Interviewer: Rob Lohman: It’s true. It’s so eye-opening because these aren’t things we think about. Most people obviously go through their daily routines just this way and that’s the way it is and you can’t change it. But when you hear these things, I mean it’s worth going back and listening to the whole podcast again. So are there any new kind of exciting things going on like in your life or Tim’s life? I know Tim is out busy doing some music work. I know he couldn’t be with us today because he is taking care of some other business. But what’s going on with your husband these days? 

Cali Estes: They are getting… [inaudible 21:06] is gearing up to, well, they’ve got some fresh blood, let’s put it that way and they are gearing up to get back out there and start traveling and touring again. So we’ve got the RV getting serviced so that they can go do that. They’ve got some interest from some different people, that’s pretty big. I can’t really talk about anything until it’s in stone, per the request.

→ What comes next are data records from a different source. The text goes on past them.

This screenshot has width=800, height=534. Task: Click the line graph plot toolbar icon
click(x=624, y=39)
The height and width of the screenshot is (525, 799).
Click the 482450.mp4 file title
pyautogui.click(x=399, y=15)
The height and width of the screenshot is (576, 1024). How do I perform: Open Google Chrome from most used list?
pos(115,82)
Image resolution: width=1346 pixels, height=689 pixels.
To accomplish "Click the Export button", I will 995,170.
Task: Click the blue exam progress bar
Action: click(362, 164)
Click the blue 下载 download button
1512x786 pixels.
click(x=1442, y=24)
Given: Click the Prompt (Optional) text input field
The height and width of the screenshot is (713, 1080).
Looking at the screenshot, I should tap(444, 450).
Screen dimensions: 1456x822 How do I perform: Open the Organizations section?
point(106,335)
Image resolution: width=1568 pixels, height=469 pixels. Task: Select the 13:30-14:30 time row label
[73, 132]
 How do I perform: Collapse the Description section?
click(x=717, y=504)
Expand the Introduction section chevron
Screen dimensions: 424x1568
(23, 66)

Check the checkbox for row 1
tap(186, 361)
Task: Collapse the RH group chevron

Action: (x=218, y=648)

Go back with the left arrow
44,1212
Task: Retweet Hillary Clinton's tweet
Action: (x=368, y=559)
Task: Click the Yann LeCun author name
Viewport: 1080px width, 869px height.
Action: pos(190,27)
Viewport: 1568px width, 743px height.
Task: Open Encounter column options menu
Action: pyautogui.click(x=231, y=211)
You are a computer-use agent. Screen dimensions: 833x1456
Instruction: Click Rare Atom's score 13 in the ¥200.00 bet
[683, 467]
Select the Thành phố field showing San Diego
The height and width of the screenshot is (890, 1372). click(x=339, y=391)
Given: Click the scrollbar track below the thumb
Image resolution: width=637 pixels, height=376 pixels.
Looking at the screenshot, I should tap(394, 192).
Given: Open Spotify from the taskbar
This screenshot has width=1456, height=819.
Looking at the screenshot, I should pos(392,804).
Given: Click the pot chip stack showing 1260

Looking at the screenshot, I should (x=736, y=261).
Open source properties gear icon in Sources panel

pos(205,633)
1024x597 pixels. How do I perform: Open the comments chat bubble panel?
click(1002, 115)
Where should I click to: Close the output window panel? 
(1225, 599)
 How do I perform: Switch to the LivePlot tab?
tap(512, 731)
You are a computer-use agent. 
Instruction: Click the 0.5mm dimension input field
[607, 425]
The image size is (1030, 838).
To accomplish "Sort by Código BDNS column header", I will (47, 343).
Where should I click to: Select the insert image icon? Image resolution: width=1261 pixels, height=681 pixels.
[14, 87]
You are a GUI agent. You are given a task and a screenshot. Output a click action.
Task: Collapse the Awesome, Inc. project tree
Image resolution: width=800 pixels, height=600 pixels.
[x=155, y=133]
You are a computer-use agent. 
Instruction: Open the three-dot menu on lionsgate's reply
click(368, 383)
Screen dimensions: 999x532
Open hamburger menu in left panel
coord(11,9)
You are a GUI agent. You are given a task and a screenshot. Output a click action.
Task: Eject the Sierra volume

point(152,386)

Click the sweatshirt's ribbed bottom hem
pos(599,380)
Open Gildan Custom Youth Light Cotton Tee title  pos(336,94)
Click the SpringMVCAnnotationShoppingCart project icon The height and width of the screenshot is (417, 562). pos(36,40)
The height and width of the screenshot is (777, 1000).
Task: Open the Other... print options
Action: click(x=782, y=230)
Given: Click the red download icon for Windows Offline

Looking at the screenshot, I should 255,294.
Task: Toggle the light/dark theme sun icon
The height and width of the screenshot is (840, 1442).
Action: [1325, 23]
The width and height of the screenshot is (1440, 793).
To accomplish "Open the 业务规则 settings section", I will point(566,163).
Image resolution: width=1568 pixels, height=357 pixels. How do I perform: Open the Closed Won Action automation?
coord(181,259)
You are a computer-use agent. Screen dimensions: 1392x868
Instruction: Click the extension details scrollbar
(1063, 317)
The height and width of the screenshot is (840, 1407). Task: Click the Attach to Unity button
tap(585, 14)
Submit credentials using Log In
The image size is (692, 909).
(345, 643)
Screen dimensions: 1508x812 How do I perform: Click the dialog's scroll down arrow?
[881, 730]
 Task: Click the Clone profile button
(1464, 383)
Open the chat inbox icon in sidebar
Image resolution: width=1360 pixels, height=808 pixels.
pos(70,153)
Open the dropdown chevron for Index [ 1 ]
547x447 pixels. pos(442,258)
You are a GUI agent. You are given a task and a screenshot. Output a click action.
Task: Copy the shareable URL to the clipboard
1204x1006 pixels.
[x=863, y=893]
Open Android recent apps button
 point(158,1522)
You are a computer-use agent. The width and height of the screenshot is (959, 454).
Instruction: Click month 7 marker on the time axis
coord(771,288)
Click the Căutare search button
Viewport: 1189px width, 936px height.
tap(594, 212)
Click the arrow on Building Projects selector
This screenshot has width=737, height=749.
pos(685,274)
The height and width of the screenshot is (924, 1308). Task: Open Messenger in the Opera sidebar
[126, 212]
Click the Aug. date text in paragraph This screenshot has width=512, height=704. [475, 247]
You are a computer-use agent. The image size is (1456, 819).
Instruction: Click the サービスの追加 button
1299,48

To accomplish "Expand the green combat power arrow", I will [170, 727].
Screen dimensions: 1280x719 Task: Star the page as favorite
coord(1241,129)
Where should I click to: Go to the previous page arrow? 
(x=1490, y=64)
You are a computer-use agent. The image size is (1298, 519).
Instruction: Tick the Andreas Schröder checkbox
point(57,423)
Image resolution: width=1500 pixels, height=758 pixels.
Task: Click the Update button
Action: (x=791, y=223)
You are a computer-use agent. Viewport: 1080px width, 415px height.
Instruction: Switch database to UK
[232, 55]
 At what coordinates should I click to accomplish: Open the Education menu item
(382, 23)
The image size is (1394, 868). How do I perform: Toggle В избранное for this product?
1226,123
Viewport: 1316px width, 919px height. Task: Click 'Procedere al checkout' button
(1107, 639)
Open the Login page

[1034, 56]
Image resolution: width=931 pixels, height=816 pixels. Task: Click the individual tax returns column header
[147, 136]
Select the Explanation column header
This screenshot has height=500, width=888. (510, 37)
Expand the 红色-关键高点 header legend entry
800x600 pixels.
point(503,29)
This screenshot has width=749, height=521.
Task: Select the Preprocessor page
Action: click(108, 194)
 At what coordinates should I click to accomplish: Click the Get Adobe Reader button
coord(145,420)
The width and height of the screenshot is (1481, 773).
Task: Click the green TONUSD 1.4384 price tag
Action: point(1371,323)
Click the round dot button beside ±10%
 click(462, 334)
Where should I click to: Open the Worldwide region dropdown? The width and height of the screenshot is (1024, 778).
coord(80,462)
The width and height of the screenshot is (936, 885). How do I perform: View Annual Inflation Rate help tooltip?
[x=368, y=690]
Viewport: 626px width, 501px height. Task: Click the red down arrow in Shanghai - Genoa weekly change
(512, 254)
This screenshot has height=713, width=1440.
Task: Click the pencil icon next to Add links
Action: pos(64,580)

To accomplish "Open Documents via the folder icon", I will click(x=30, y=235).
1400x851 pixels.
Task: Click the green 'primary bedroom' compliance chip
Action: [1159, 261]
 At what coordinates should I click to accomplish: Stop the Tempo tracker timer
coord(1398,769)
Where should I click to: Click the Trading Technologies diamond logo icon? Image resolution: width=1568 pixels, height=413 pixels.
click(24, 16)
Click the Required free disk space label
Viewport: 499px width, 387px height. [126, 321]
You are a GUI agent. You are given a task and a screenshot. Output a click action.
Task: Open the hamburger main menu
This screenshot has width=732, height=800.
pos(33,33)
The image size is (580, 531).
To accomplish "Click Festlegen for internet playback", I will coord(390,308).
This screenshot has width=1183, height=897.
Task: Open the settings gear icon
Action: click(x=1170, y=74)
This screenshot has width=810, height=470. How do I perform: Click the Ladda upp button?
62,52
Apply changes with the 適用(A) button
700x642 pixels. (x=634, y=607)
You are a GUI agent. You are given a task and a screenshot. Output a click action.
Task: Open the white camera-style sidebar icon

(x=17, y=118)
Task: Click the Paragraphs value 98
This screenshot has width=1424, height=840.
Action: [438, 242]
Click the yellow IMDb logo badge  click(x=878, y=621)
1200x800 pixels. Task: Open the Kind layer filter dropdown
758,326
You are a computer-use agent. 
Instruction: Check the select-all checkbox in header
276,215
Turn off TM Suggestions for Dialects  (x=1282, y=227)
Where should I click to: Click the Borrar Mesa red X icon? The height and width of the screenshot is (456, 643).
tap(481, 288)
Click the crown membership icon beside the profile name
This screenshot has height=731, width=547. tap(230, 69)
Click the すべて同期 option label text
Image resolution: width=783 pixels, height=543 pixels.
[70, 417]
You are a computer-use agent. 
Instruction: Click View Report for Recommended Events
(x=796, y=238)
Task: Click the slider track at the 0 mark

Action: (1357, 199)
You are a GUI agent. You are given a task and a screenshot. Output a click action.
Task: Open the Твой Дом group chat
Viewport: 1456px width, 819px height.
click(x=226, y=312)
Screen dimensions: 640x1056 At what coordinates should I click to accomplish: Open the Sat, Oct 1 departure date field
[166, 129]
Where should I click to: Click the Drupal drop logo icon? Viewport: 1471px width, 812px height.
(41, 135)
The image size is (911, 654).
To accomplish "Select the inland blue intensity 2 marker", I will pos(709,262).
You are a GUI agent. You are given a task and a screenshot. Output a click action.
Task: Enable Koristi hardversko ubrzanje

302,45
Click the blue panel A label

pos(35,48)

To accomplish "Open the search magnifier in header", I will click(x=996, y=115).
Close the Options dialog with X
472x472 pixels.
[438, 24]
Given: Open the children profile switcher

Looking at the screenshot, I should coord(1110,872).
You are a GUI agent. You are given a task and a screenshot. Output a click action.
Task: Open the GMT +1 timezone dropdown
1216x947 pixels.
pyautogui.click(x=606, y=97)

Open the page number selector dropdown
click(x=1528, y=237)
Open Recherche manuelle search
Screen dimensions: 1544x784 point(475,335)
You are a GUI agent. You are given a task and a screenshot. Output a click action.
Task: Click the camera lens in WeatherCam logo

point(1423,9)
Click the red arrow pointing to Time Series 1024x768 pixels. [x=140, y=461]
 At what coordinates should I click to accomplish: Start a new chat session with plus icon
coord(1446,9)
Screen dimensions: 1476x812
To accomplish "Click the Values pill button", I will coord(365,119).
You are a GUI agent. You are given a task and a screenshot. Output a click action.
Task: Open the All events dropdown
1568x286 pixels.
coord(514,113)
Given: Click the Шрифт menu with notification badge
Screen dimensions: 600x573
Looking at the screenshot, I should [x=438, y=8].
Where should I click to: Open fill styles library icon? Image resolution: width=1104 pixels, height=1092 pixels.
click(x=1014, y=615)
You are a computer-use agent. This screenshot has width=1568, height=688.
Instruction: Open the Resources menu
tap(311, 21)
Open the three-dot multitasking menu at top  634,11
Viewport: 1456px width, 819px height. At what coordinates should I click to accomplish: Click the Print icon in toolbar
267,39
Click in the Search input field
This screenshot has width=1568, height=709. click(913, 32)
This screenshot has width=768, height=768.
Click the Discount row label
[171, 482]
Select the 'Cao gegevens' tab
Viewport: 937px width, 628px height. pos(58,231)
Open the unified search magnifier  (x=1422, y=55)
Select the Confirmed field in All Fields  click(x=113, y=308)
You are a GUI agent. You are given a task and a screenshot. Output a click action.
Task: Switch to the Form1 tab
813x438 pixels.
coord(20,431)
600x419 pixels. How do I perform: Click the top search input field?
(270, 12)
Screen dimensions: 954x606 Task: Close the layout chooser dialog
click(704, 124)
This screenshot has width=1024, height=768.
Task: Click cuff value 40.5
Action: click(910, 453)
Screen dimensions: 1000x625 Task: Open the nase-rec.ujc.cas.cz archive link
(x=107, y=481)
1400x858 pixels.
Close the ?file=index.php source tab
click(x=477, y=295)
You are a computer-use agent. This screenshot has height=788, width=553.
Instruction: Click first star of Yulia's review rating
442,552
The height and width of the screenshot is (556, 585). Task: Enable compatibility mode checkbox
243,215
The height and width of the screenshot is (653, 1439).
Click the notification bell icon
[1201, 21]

But they are going to be doing that. I’ve got a second book coming out which is completely unrelated to the addiction industry, so that’ll be interesting. I guess that’s everything that’s new. I’m back in Brickell and I’m heading out to LA. I’m going to be on West Gear’s radio show West Gear from Corn. 

Interviewer: Rob Lohman: That is cool. Like I said, always exciting things going on in your world. I want to throw this out there. So let’s say someone is listening right now and they are in the throes of addiction or contemplating life change or something along those lines. I need to do something. What would you encourage people to do in this moment of clarity that they are listening right now? 

Cali Estes: Well, it depends on what it is. If it’s addiction, give us a call, see if we can help. If it’s more, I don’t know what I want to do with my life, take a listen to unpauseyourlife.com or give us a call and see if I can help you. One of the specialties that I do is taking people from being stuck in their life and unsticking them and getting them to the next level. Getting them to where they want to go and they feel positive and accomplished. 

Interviewer: Rob Lohman: That’s great. We talk about calling, so what’s the phone number to get in touch with you? 

Cali Estes: 1800-706-0318 is the main number. You can also call my cell 768-709-0479. If you do call me at 3:00 AM, I will not answer unless you text me and it’s our code red and then I will answer it. 

Interviewer: Rob Lohman: Yeah. Well, you definitely are a code red type lady to help people. I appreciate you and all you’ve done, like I said in my own life, business, and practice. You are definitely a gem in my book, so I appreciate you. I wish you the best in your upcoming cool things that are going on that we can’t talk about yet, but one day we’ll get to hear the neat things that are going on in your life because they are so top secret. 

Cali Estes: Yeah, absolutely. I thank you for having me on and everyone needs to know that you do teach for the Addictions Academy and you teach our Christian coaching program and you are available as a great coach and interventionist as well as a podcaster and you are in our supervision and helping everyone, guiding them on their path. 

Interviewer: Rob Lohman: Yeah. Well, I appreciate all the opportunities. I’m going to grow with everything you just said too. You are a rock star. Enjoy your day and for those people that do follow you and follow you because you do your Facebook live stuff, I know you’ve kind of been pushed by Steven and people to do that, which I enjoy those quite a bit. We’ll call it good there and just hope you have a great day. We’ll talk to you soon. 

Cali Estes: Thanks and thanks for having me on.